Thousands of doses of Russian vaccine arrive in Hungary
Linda Kennedy in Budapest


Hungary's health experts are continuing to assess the use of the Russian COVID-19 vaccine, after 6,000 doses arrived in the country. 

The news comes as almost 5,000 healthcare workers in Hungary are being vaccinated by the approved Pzifer-BioNTech vaccine as part of the European Union-wide roll-out. The first jab was given a day earlier than in most European countries, on Saturday, at South Pest Hospital in Budapest. 

A virtual media conference held by Hungary's government revealed large-scale vaccinations won't start in the country until well into 2021 and indicated the country is still looking East as well as West to source vaccines.  



Agnes Galgoczi, of Hungary's National Public Health Centre, said: "This first shipment of [Pfizer] vaccines contains 9,750 doses, to vaccinate 4,875 people. They are mostly healthcare workers."

She added: "In the first half of 2021, more kinds of vaccines are expected to get approval from the EMA, thus we can start mass vaccination, choosing from more available vaccines. 

"The Hungarian government has secured 17.5 million doses of vaccines, not only from Pfizer but from Moderna, Janssen, CureVac, Sanofi, AstraZeneca and NovaVax. 

"Of course, these can be only used if they get the EMA's approval. Besides that, Hungary is looking into Russian and Chinese vaccines, too."

An additional 6,000 vials of the Russian vaccine arrived in Hungary on Monday. The doses were taken by truck to the National Public Health Centre where, it was announced, Hungarian professionals would have "another opportunity to decide how to use the vaccine."

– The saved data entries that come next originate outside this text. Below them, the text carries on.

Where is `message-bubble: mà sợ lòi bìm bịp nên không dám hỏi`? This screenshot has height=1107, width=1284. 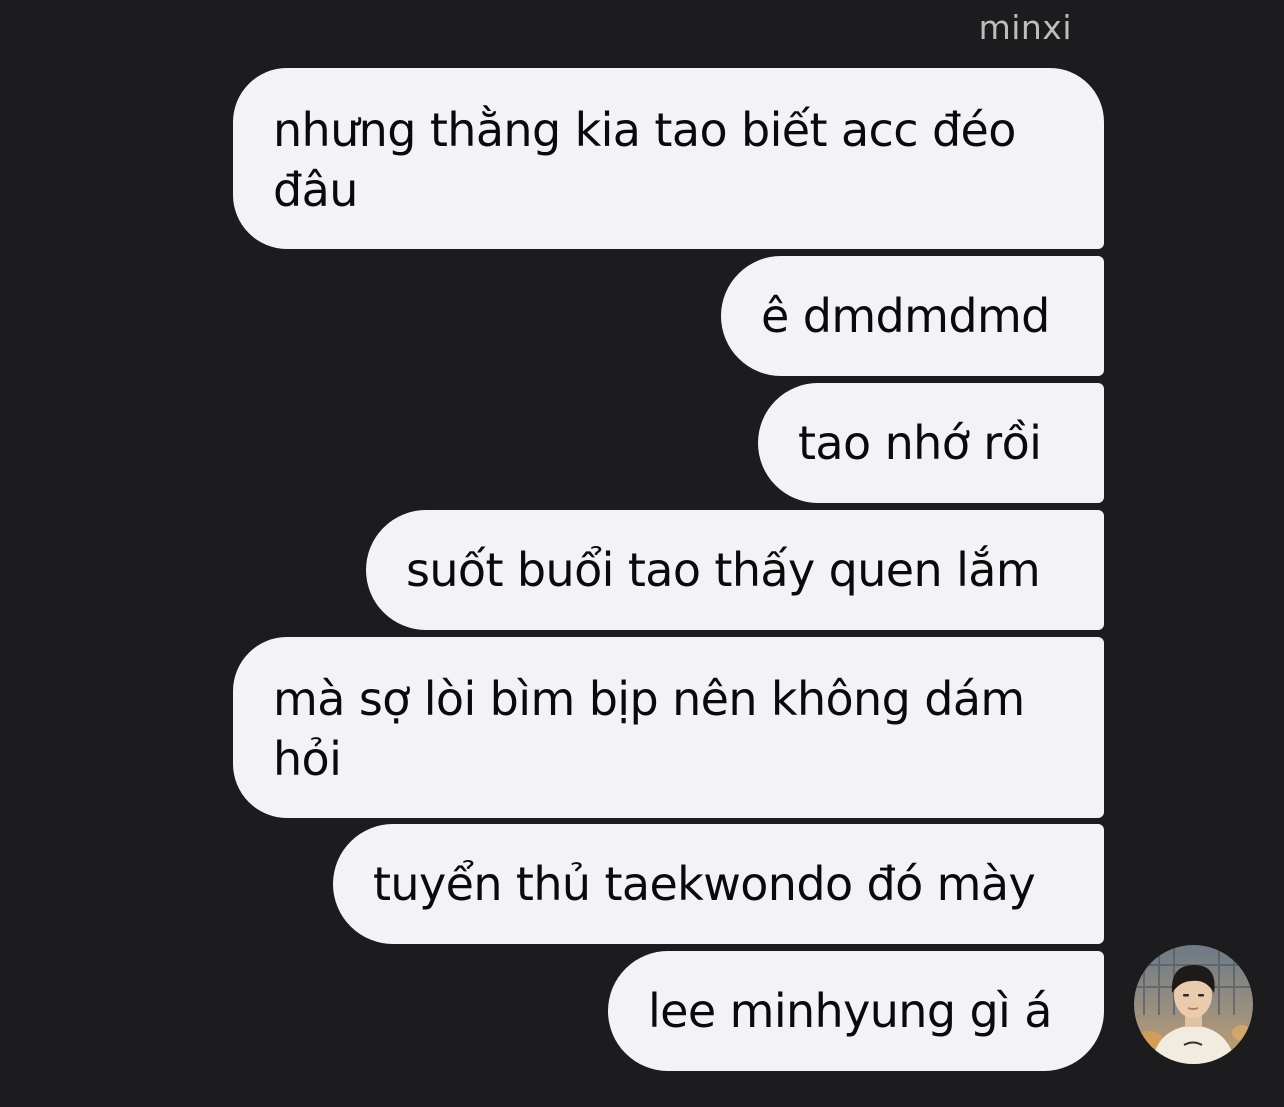
message-bubble: mà sợ lòi bìm bịp nên không dám hỏi is located at coordinates (668, 728). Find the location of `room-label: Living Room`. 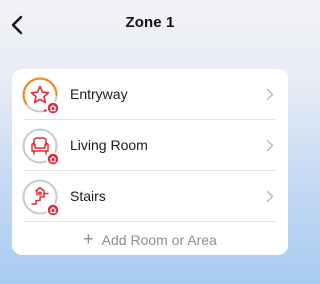

room-label: Living Room is located at coordinates (109, 145). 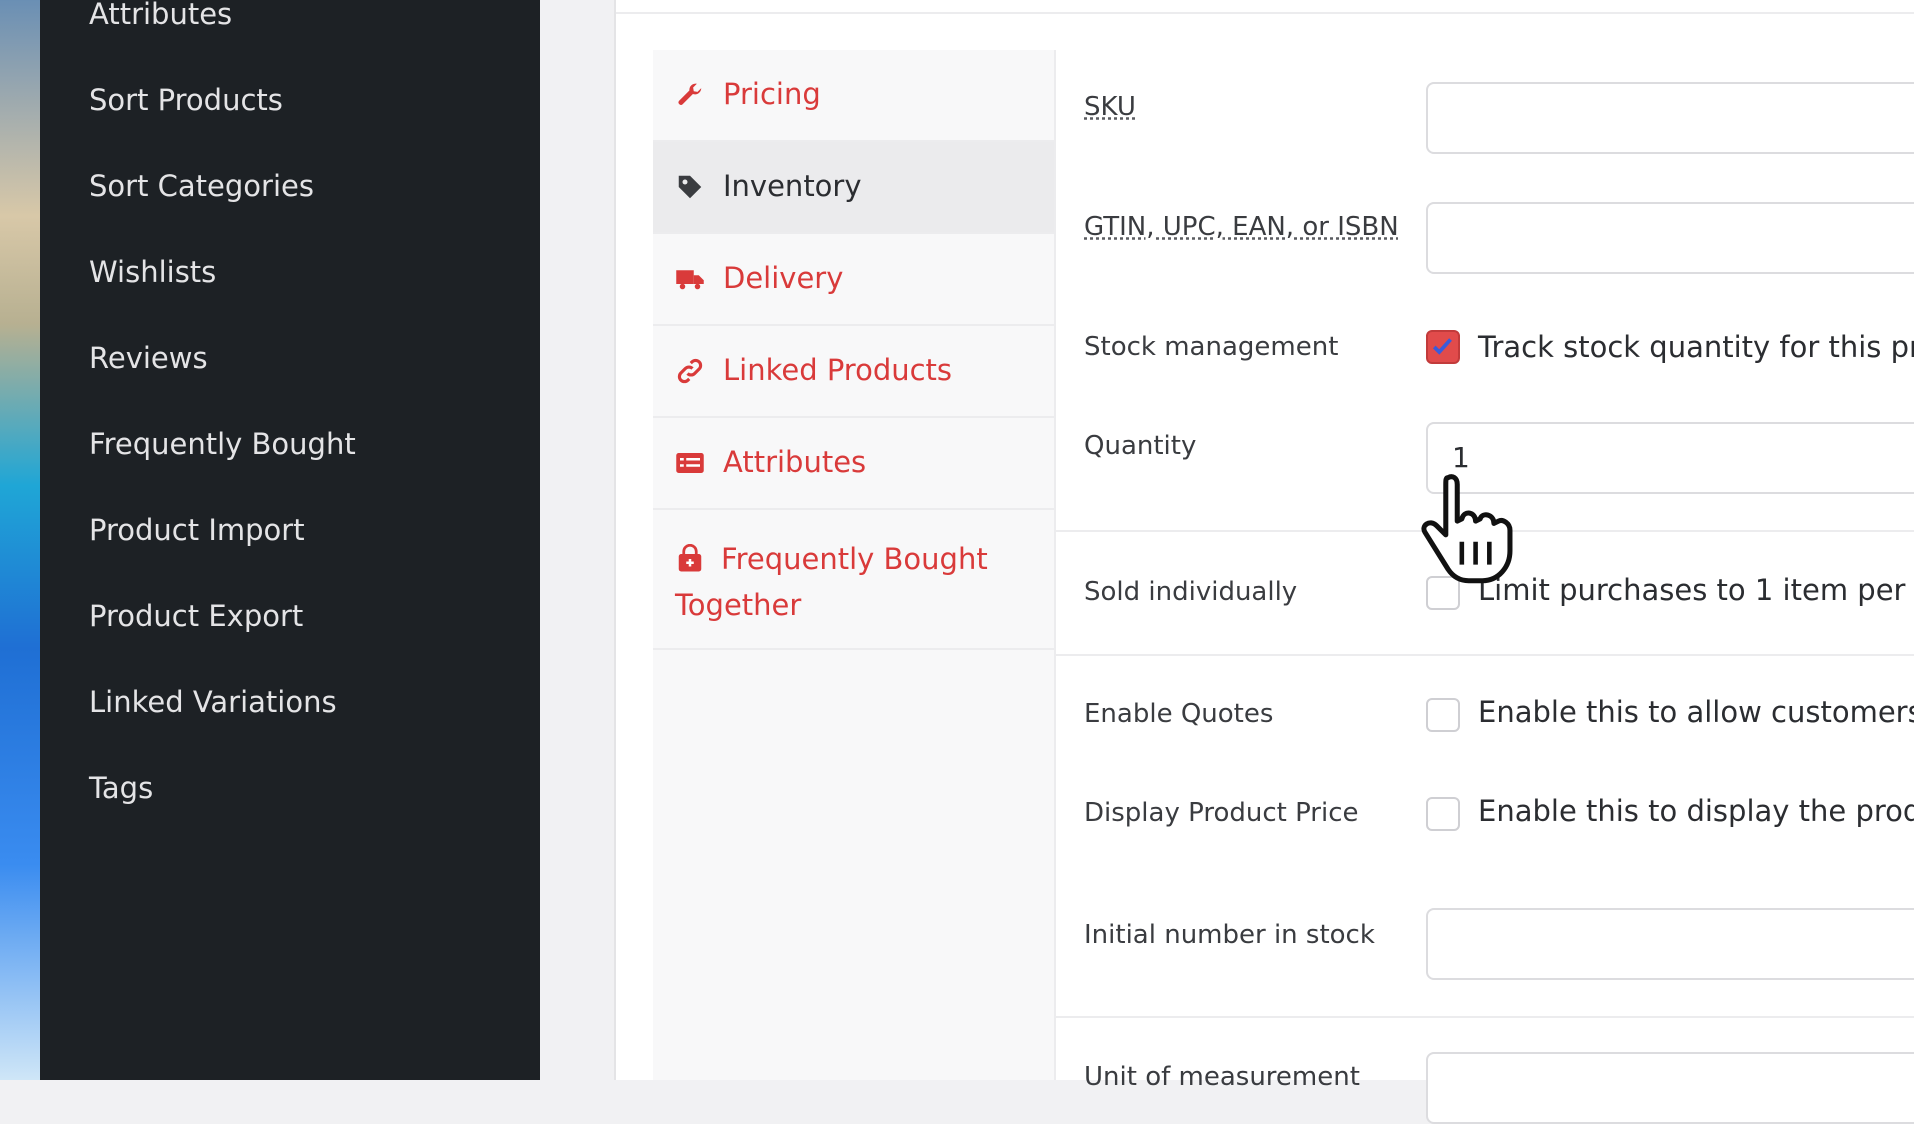 What do you see at coordinates (1696, 811) in the screenshot?
I see `display-product-price-description: Enable this to display the produ` at bounding box center [1696, 811].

In November, Hungary was the first European country to receive samples of the Russian vaccine.  

Any drug marketed in EU member states must be approved by the European Medicines Agency. The Russian vaccine has not been. 

A recent survey reveals only around 15 percent of Hungarians have plans to get immunized when the COVID-19 vaccines become available locally. The report, by the Central Statistical Office, was conducted in the first week of December. 

Around 21 percent of respondents said they "didn't know" if they would get vaccinated and 28 percent said they would "maybe" get vaccinated. 

Around 36 percent said they had no plans to get the COVID-19 vaccine.